-- THE PROBLEM --
Reproduce every one of the following items word for word, keeping each line as it stands.

----- DATA PROVIDED

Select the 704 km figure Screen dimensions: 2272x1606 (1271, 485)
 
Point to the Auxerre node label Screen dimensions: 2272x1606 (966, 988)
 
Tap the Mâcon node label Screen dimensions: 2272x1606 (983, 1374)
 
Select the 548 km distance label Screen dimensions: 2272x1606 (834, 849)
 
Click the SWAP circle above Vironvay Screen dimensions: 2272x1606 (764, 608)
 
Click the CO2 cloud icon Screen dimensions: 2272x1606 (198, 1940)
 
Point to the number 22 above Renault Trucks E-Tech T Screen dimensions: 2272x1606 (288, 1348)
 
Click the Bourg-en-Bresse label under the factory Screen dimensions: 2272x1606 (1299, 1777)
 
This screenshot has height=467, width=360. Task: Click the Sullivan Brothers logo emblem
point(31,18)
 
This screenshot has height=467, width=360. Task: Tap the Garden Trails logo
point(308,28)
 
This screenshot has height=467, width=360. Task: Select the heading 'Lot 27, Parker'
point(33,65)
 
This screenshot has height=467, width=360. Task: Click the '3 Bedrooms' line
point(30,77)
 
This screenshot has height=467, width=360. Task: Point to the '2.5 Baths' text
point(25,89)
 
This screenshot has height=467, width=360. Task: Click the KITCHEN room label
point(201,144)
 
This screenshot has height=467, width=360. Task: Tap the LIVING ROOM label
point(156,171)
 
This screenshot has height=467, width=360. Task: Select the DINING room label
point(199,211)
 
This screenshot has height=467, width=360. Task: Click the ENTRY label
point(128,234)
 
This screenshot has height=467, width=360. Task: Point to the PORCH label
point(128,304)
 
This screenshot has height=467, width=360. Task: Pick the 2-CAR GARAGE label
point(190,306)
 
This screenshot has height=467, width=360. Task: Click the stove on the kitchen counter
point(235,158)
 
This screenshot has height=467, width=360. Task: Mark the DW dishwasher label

----------

-- TASK OUTPUT --
Select the 704 km figure Screen dimensions: 2272x1606 (1271, 485)
 
Point to the Auxerre node label Screen dimensions: 2272x1606 (966, 988)
 
Tap the Mâcon node label Screen dimensions: 2272x1606 (983, 1374)
 
Select the 548 km distance label Screen dimensions: 2272x1606 (834, 849)
 
Click the SWAP circle above Vironvay Screen dimensions: 2272x1606 (764, 608)
 
Click the CO2 cloud icon Screen dimensions: 2272x1606 (198, 1940)
 
Point to the number 22 above Renault Trucks E-Tech T Screen dimensions: 2272x1606 (288, 1348)
 
Click the Bourg-en-Bresse label under the factory Screen dimensions: 2272x1606 (1299, 1777)
 
This screenshot has height=467, width=360. Task: Click the Sullivan Brothers logo emblem
point(31,18)
 
This screenshot has height=467, width=360. Task: Tap the Garden Trails logo
point(308,28)
 
This screenshot has height=467, width=360. Task: Select the heading 'Lot 27, Parker'
point(33,65)
 
This screenshot has height=467, width=360. Task: Click the '3 Bedrooms' line
point(30,77)
 
This screenshot has height=467, width=360. Task: Point to the '2.5 Baths' text
point(25,89)
 
This screenshot has height=467, width=360. Task: Click the KITCHEN room label
point(201,144)
 
This screenshot has height=467, width=360. Task: Tap the LIVING ROOM label
point(156,171)
 
This screenshot has height=467, width=360. Task: Select the DINING room label
point(199,211)
 
This screenshot has height=467, width=360. Task: Click the ENTRY label
point(128,234)
 
This screenshot has height=467, width=360. Task: Point to the PORCH label
point(128,304)
 
This screenshot has height=467, width=360. Task: Pick the 2-CAR GARAGE label
point(190,306)
 
This screenshot has height=467, width=360. Task: Click the stove on the kitchen counter
point(235,158)
 
This screenshot has height=467, width=360. Task: Mark the DW dishwasher label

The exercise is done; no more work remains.